We parked the car and walked a few blocks to his neighborhood bar, a German beer hall called Gottscheer that serves giant beers for cheap along with sausage and spaetzle and sauerbraten. It was a weeknight so the place was mostly empty, populated by a few older German men from the neighborhood who were reading newspapers and nursing lagers. In the back there was a hallway that led to a large function room with wall-to-wall carpeting and chandeliers―the kind of place you might rent for a bar mitzvah or a quinceñeara. You'd have no idea if you were to walk past the brick facade out front, but Piñeyro and the 470 Fairview crew have thrown some prettying banging parties here.
"I love Gottscheer," he told me, coming back from the bar with a couple of pints. Like the members-only loft party Piñeyro was telling me about, the events they throw at Gottscheer follow a particular protocol. One: they always strive to book equally across the genders.

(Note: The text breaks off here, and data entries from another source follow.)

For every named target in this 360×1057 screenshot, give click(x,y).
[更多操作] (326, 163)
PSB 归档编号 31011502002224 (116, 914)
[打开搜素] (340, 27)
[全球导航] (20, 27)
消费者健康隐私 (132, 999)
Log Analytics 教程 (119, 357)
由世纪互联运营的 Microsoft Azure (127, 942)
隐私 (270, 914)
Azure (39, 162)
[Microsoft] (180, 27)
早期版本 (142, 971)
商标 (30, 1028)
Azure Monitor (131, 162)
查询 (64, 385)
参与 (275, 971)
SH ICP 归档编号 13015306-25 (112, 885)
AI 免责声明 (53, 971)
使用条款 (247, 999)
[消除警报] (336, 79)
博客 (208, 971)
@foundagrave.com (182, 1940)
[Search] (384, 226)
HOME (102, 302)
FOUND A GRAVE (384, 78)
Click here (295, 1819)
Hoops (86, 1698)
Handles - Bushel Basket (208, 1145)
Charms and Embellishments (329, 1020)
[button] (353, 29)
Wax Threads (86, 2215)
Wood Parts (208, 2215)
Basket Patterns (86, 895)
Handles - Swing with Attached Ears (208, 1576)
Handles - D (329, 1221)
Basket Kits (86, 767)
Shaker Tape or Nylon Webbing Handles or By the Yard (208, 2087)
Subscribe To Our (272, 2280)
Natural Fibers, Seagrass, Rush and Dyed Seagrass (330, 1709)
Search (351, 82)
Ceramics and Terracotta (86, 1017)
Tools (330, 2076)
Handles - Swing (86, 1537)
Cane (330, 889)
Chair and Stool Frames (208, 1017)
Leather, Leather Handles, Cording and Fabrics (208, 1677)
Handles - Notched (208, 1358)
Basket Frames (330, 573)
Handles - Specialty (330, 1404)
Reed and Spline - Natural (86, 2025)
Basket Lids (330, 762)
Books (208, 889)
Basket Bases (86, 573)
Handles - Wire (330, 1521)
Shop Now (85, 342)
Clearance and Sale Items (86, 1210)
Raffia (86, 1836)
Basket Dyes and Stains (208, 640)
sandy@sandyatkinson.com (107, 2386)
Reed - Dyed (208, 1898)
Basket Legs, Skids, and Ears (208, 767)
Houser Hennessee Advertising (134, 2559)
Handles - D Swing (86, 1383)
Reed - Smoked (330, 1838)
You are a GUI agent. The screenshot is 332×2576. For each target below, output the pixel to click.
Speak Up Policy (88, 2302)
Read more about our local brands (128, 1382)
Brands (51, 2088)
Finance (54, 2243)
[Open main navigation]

Two: they always invite at least one couple to DJ together. Three: they do their best to book one person who either rarely DJs or has never DJ'd in public. "The idea behind those parties is always to have a good mix of people," he explained. "We also want to offer people a supportive space where they don't feel threatened when they're DJing. That's why we chose Gottsheer Hall, because it's not a chin-scratching kind of place, and people can just play records, mess up if they want to, and just have fun."
Sometimes Piñeyro is so unrelentingly earnest and sweet that it makes you wonder if the guy's for real. The catchphrases, the positive philosophy and the heart-on-his-sleeve approach to life all feed into a personality that often feels larger than life. But after spending a day talking with him, it becomes clear that there's not a disingenuous hair on his head, and that this really is Brian Piñeyro. He's just wired to feel things more exquisitely than the rest of us, from the good to the bad and the just plain mundane, and he goes through life with his guard down. "I feel like our generation really doesn't like to be vulnerable, because it's scary, and you do get hurt a lot," he explained as we closed our bar tab and put on our coats. "But I really just appreciate those moments where you're just chilling and talking to your friends, and you're thinking―man, humans are so real. That's how I feel about music. Life is kind of a wistful weird thing, you know?"